The claim is then made that the US-backed Palestinian leadership has done nothing against the Islamic militant factions. The aim here is to justify the ongoing violation of the cease-fire by Israel and its continued repression of the Palestinians by portraying Sharon as responding to rather than instigating violence.
Typical is the ostensibly liberal Israeli daily Haaretz, which argues in its August 20 editorial that whereas Palestinian prime minister Mahmoud Abbas has correctly “denounced the terror attack in Jerusalem as an evil act that also harmed the national interests of his own people...during the last two months of the fragile cease-fire, despite US support and encouragement, Abbas did not prove that he is determined enough to translate that recognition in principle into the language of practice.”

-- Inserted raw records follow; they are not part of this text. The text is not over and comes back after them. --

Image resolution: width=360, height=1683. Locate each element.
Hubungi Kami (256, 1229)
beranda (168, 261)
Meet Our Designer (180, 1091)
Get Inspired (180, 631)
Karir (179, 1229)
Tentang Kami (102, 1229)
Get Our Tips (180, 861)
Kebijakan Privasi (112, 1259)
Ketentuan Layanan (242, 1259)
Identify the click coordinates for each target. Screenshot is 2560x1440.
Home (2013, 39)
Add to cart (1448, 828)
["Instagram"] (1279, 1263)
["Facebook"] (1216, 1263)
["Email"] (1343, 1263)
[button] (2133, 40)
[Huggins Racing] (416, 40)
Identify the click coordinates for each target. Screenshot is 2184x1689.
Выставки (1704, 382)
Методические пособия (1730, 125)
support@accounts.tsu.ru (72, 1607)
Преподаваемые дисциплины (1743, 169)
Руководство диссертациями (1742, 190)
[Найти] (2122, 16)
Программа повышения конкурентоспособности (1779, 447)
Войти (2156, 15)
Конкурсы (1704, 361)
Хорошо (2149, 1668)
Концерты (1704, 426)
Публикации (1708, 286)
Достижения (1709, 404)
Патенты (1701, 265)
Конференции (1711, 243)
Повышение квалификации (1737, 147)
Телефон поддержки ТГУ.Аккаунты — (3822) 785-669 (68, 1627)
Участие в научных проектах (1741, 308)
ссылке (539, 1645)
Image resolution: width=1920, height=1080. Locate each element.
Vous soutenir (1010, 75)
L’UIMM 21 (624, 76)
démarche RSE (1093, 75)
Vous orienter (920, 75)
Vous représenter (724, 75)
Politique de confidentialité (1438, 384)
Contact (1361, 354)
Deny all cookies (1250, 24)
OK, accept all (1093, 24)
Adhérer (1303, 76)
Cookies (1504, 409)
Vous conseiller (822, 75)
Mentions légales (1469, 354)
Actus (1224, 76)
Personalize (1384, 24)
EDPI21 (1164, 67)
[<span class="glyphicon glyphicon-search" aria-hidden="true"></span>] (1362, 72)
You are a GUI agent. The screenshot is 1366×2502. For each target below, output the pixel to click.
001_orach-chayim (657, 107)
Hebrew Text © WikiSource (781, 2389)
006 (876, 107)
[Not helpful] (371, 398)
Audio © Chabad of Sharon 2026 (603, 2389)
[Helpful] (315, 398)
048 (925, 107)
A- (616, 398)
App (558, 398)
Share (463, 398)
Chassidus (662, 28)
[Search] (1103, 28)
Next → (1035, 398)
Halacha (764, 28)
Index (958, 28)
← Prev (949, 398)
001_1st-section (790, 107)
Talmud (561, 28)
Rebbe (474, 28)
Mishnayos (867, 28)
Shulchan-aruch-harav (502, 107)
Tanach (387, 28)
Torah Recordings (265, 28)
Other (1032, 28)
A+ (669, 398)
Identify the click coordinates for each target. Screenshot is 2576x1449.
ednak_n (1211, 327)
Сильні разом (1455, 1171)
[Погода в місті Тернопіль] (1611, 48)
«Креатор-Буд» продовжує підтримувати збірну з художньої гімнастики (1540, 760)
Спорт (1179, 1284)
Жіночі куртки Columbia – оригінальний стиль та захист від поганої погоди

Haaretz goes on to complain, “No significant steps have been taken against Hamas and Islamic Jihad activists in Gaza, where the security forces are subordinate to Abbas and his security minister, Mohammed Dahlan. The terrorists train without interference, occasionally firing light weapons and mortars at Israeli targets, and sometimes even test launching their Qassam rockets in an attempt to increase their range and improve their accuracy. In the West Bank, as well, even though security responsibility has not been transferred in most of the cities to the Palestinian Authority, there has been no sign from the PA that it is preparing or intends to prepare to deal with the terror organisations.”
Or as the Jerusalem Post wrote in its editorial, “The Palestinian Authority, whatever that now means, must choose. It cannot have unity based on terror and found a Palestinian state.”
Whether it is the secular Fatah or the Islamic fundamentalists of Hamas, none of the existing Palestinian political tendencies are capable of liberating the Palestinians from Israeli oppression and occupation. The only way forward is a brave decision to make a genuine political appeal for unity between the Jewish and Arab working classes based on a socialist perspective elaborating a common defence of their social and democratic rights. The organic hostility of the Islamic reactionaries to the idea of Arab-Jewish unity finds its expression in terrorist bombings targeting Israeli innocents. But those Arabs and Jews who wish to stop the bloodbath must strive to build a class-based movement that cuts across national, ethnic and religious divisions rather than be sucked in by the propaganda of the media.